*ПРИВЕДЁННЫЙ ТЕКСТ*:
-.-.-

Словом, когда обнаруживается, что «Своеволие» вовсе не является единственным атрибутом кирилловского «человеко-бога» (которого Камю так спешит признать «абсурдным человеком»), что это в конце концов лишь негативный атрибут, необходимый для «убийства» прежнего бога, тогда как позитивным атрибутом является «вечная жизнь», бессмертие человеческого индивида на земле, пропасть между исходной посылкой Кириллова («бога нет») и его умозаключением (следовательно, «я бог») оказывается непреодолимой даже для «логики абсурда» Камю. Этого «большого скачка» мысли человека, возомнившего себя богом на земле, не удалось осилить даже с ее помощью. Поэтому ничего не остается, как вернуться к исходному тезису, отвергнутому французским писателем, предположив, что в данном случае мы имеем дело с «мечтанием», которое хотя и возникло из совершенно чистых источников (немыслимость жизни без нравственного абсолюта, благородное стремление осчастливить человечество), но в силу болезненного гипертрофирования на почве душевно-духовного заболевания получило характер мании, безумного устремления. Как говорили древние, «когда боги хотят наказать человека, то прежде всего они отнимают у него разум». А наказывали они людей чаще всего за гордыню, или, говоря более современным языком, за стремление человека быть «сверхчеловеком», поставив себя «по ту сторону» добра и зла.
В чем «педагогический» смысл самоубийства Кириллова?
Что же касается Камю, то он, оставив этот «большой скачок» кирилловской «логики абсурда» в стороне, перешел к другому ее парадоксу. Он задается вопросом. Если согласно рассуждению Кириллова для «совершенствования человека» достаточно вышеупомянутого «метафизического преступления» [21] — «убийства бога» (для чего, как полагает Камю, достаточно решить, что его нет, и, стало быть, бог — это человек), — то для чего «пристегивать» сюда еще и самоубийство? [22] Если человек уже «завоевал» свободу, осознав в качестве бога самого себя, то зачем же ему кончать с собою? [23]
Весьма показательно, что, ища ответа на этот вопрос, французский писатель обходит основной ответ, который лежит на поверхности кирилловской «философии самоубийства». Покончить с собой Кириллову необходимо, чтобы не на словах, а на деле, не в «теории», а на практике «заявить своеволие», преступив высшую заповедь «прежнего бога»: «Не убий!» Обходит этот решающий ответ Камю по той причине, что стремится облегчить ситуацию своему «абсурдному человеку», ограничив его сферой («абсурдных») слов, которым вовсе не обязательно должны соответствовать («абсурдные») дела. Тем самым он прикрывает суть дела, согласно которой реальность вышеназванного «метафизического преступления» — это преступление заповеди «Не убий!», поскольку иным способом невозможно доказать независимость от абсолюта, пока еще отвергнутого воистину лишь «метафизически»: на словах, но не на деле.

-.-.-

*ИСХОДНЫЕ ДАННЫЕ*:
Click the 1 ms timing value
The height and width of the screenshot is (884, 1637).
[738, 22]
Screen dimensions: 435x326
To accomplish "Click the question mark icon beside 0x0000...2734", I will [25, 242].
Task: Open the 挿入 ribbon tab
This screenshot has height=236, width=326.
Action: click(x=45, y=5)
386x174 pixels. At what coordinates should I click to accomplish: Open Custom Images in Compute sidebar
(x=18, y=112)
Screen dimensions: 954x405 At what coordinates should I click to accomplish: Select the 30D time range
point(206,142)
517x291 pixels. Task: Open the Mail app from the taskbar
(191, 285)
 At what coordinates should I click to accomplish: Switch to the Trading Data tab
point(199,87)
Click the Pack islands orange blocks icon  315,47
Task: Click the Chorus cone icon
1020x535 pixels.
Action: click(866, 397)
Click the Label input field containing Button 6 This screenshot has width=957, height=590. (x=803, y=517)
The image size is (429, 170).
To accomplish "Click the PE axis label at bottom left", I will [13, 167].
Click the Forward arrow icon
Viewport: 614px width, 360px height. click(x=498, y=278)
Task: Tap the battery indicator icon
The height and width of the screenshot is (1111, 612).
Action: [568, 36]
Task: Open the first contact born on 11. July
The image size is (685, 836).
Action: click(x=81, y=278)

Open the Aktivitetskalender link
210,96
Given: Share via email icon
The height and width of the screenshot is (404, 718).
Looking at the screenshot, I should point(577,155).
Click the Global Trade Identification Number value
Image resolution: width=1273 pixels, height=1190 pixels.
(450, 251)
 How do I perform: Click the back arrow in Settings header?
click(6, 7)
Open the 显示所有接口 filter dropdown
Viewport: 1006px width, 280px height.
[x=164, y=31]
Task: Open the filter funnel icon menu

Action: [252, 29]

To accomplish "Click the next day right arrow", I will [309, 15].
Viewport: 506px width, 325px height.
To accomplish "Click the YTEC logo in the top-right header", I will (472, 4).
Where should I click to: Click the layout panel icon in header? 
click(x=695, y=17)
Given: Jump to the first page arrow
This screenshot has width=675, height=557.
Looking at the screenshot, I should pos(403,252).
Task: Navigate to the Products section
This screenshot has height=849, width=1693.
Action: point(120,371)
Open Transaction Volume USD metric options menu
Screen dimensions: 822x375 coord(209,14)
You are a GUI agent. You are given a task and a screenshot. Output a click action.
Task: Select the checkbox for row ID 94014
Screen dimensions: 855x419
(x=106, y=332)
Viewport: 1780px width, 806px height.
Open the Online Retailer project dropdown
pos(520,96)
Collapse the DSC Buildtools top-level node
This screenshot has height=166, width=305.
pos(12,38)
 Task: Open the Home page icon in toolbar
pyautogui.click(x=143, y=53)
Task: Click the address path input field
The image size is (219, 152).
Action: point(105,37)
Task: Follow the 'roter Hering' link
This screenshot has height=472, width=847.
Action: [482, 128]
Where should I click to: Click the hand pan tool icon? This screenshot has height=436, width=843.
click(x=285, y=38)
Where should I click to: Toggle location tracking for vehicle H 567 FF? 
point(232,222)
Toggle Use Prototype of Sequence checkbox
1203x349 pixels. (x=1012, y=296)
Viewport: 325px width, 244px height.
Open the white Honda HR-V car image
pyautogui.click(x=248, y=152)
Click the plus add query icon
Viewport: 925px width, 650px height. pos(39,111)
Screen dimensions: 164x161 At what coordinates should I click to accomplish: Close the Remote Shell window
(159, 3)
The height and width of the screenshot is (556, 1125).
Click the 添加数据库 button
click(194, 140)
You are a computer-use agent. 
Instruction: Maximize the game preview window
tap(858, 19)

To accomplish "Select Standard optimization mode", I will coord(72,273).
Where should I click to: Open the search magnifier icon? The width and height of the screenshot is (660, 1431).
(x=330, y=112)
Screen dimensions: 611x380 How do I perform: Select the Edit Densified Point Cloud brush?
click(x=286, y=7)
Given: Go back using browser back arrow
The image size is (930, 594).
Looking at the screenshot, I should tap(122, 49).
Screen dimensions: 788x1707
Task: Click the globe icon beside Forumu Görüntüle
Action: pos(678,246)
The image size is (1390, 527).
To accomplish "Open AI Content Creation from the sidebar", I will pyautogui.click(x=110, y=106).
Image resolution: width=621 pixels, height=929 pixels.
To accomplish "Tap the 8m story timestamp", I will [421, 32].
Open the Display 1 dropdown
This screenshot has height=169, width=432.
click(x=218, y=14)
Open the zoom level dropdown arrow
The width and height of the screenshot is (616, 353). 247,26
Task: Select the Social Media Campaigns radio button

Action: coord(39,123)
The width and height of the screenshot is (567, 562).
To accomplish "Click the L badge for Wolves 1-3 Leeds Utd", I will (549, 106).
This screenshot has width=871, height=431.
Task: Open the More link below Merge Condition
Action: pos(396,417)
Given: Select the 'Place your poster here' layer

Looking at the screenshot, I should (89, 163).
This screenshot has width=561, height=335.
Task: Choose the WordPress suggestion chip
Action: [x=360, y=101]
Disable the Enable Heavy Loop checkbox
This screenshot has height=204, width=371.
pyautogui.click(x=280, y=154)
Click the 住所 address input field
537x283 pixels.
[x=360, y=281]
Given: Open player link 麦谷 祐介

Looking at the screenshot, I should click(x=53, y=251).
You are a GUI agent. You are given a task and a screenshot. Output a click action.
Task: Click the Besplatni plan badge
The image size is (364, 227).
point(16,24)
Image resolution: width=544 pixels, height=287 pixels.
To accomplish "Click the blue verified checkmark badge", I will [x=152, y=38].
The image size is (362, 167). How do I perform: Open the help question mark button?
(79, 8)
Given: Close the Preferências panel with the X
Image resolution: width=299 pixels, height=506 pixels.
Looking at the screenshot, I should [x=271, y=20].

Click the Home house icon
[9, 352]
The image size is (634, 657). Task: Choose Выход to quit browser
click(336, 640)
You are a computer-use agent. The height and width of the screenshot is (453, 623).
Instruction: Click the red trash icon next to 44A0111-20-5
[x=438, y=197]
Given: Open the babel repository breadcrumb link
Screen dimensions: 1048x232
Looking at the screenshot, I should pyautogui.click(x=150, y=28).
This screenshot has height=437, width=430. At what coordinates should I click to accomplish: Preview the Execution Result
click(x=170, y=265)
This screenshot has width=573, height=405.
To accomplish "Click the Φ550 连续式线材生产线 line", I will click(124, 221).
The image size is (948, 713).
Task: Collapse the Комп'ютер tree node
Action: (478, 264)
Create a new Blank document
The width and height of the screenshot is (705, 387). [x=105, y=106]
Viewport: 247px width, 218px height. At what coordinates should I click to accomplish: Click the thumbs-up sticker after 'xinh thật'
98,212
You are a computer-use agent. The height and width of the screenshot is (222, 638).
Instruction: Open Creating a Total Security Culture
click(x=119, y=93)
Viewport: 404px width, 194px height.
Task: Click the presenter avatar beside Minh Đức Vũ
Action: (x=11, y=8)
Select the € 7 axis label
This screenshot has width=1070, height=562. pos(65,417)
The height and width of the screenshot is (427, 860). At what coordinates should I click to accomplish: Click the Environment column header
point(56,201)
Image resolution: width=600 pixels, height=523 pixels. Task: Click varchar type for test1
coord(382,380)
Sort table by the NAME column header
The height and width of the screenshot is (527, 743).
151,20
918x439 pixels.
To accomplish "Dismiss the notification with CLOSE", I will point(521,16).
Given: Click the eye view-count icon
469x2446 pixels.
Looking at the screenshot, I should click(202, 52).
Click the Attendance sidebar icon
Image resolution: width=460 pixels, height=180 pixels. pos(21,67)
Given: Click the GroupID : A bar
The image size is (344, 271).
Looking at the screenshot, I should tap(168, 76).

-.-.-

Зачем, согласно тексту о Кириллове и Камю, Кириллову необходимо покончить с собой?

Чтобы не на словах, а на деле заявить своеволие, преступив высшую заповедь «прежнего бога»: «Не убий!»